● **Short problem 1**: Reproduce the passage on Series B Preferred Stock word for word, starting with "Section 9.    Rank. Notwithstanding" and going on through "affairs of the Corporation.".

Section 8.    Conversion. The holders of Series B Preferred Stock shall not have any rights to convert such Series B Preferred Stock into shares of any other class of capital stock of the Corporation.
Section 9.    Rank. Notwithstanding anything set forth in the Amended and Restated Certificate of Incorporation or this Certificate of Designations to the contrary, the Board of Directors of the Corporation or any duly authorized committee of the Board of Directors of the Corporation, without the vote of the holders of the Series B Preferred Stock, may authorize and issue additional shares of Junior Stock, Parity Stock or, subject to the voting rights granted in Section 7, any class of securities ranking senior to the Series B Preferred Stock as to dividends and the distribution of assets upon any voluntary or involuntary liquidation, dissolution or winding up of the affairs of the Corporation.

● **Dataset entries**:
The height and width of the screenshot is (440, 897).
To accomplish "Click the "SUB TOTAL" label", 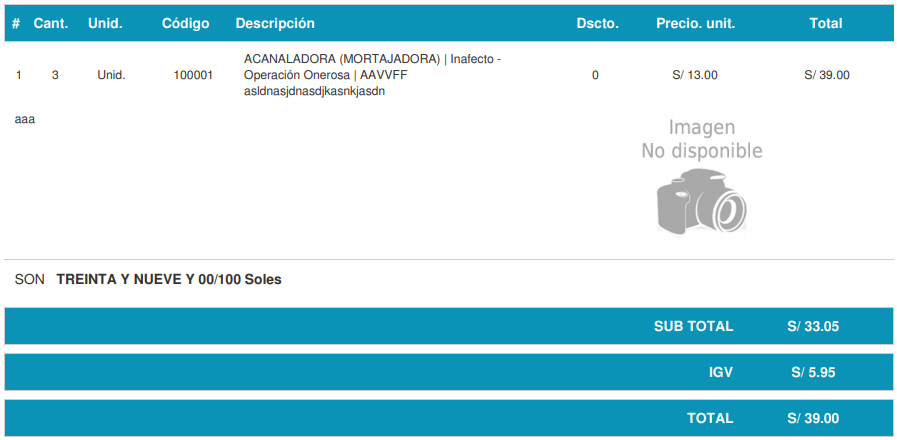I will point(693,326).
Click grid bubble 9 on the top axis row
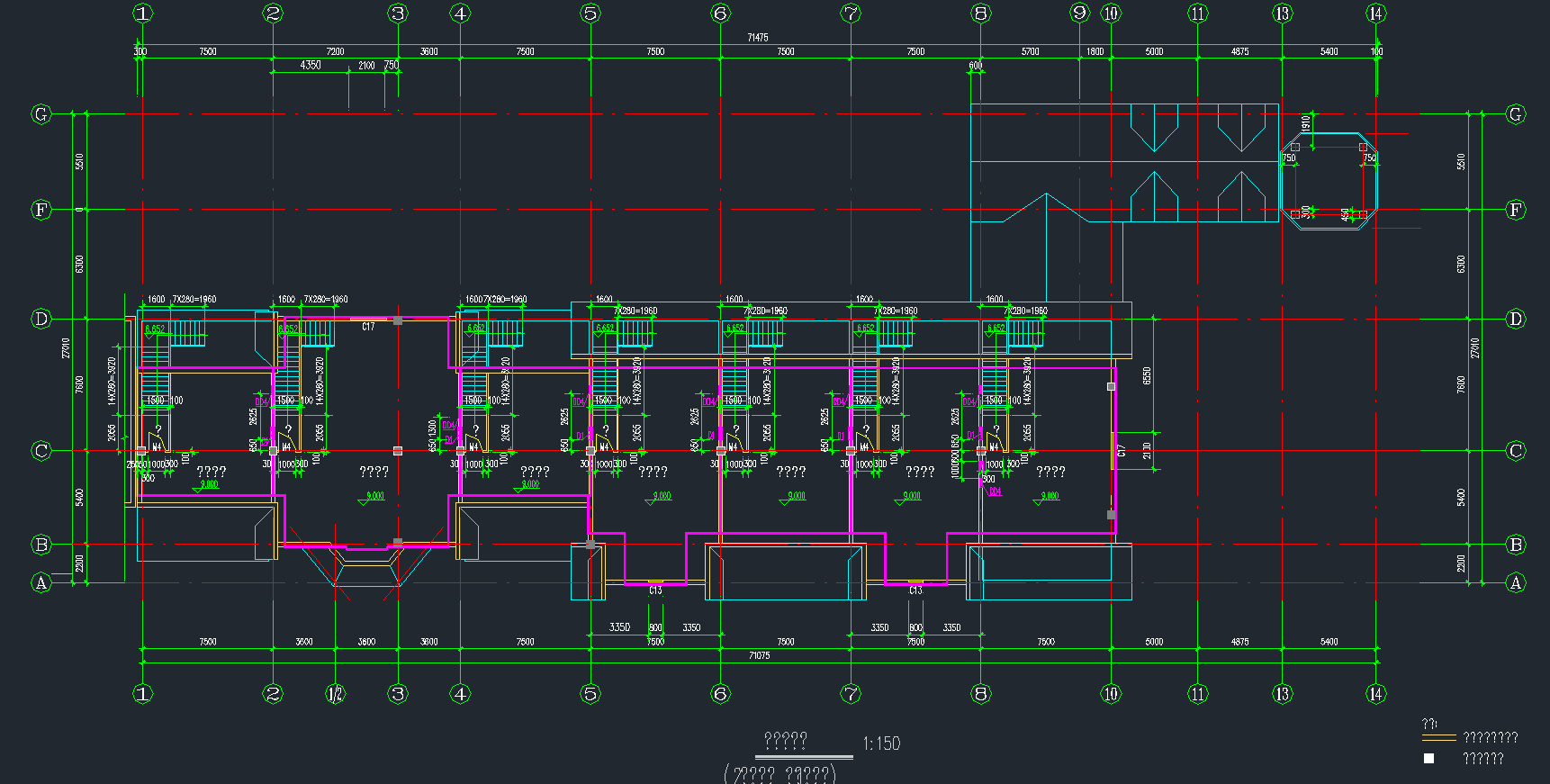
---
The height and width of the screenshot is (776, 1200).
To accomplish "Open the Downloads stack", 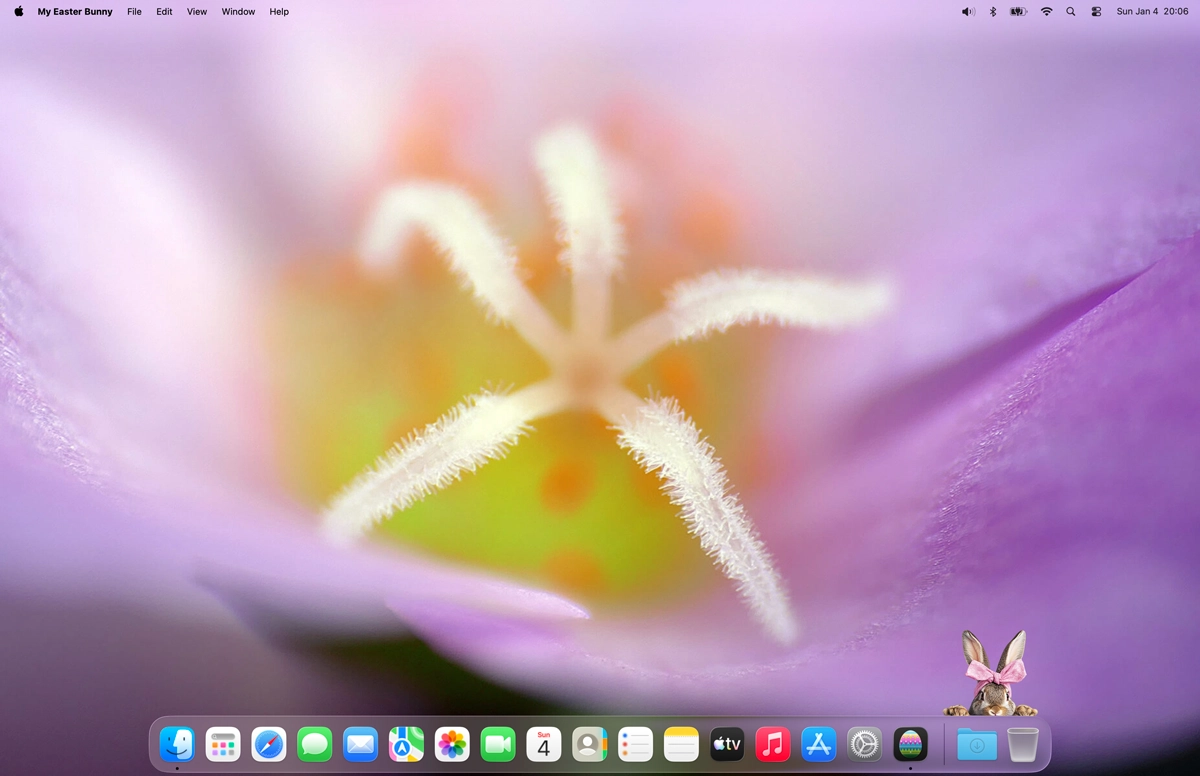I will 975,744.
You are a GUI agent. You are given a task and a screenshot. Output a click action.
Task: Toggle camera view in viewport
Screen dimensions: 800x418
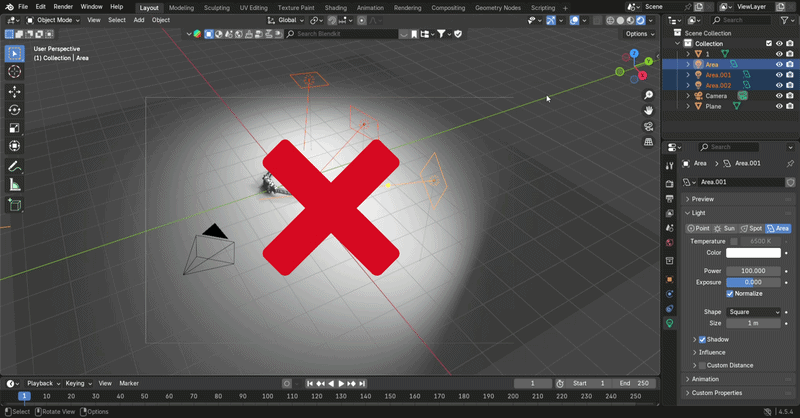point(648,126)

● **Short problem 2**: In the records, switch "Toggle" to "Enable" in the lines starting with the line with "You are a GUI" and going on through the line with "point(648,126)", and change nothing else. Return only those lines, and leave the pictures out.

● **Written reply 1**:
Section 9.    Rank. Notwithstanding anything set forth in the Amended and Restated Certificate of Incorporation or this Certificate of Designations to the contrary, the Board of Directors of the Corporation or any duly authorized committee of the Board of Directors of the Corporation, without the vote of the holders of the Series B Preferred Stock, may authorize and issue additional shares of Junior Stock, Parity Stock or, subject to the voting rights granted in Section 7, any class of securities ranking senior to the Series B Preferred Stock as to dividends and the distribution of assets upon any voluntary or involuntary liquidation, dissolution or winding up of the affairs of the Corporation.

● **Written reply 2**:
You are a GUI agent. You are given a task and a screenshot. Output a click action.
Task: Enable camera view in viewport
Screen dimensions: 800x418
point(648,126)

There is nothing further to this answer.